### SET OF TASKS
1/ In the shuffling discussion, list every distinct quantity written with an exponent (^) or a factorial (!).
2/ According to the shuffling discussion, under what condition will the repeated process duplicate a sequence of permutations?

### EXCERPT PROVIDED
● ● ● ●

Dot something or other raised an interesting point, that there are "only"
2^32 maximum random numbers available from MTH$RANDOM (are there 2^32,
or are many unreachable, but that's a different topic), but there are
52! desired permutations.

So, how do we program VMS to "truly" shuffle a deck ?  That is, how
do we give an equal chance to every one of the 52! combinations
coming up.

Perhaps 2^32 is plenty enough shuffles that it's not worth pursuing,
but certainly from an academic perspective it's an interesting
question.

/Eric

Starting from the sequence 1..52 and a different random seed each time, you
can in principle generate 2^31+1 permutations. (The period of the VAX RNG
is chosen that way because it is prime. It's not guaranteed that these
permutations are all distinct, although it is very probable.) Then it's
time to recycle the random numbers. 

Next time, start each calculation with the last permutation generated by the 
previous cycle. This gives a different set of 2^32 permutations. Again, 
it's not guaranteed that there won't be two alike, but if there are, they 
will have been generated by a different seed.

Repeat this process. It will duplicate a sequence of permutations only when
the last permutation of the cycle is 1..52. 

I don't have the energy to figure out what the period of this process is.

● ● ● ●

### GIVEN INFORMATION
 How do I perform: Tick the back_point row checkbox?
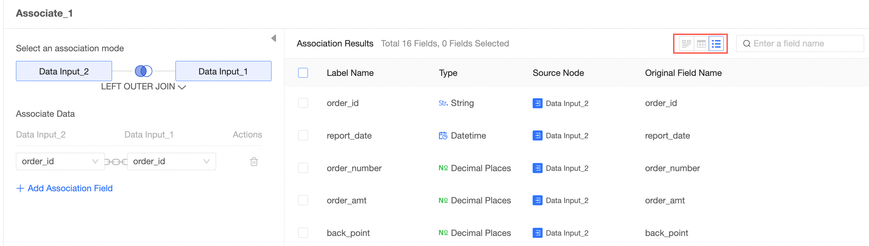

● ● ● ●

### TASK ANSWERS
1/
2^32
52!
2^31+1

2/ Only when the last permutation of the cycle is 1..52.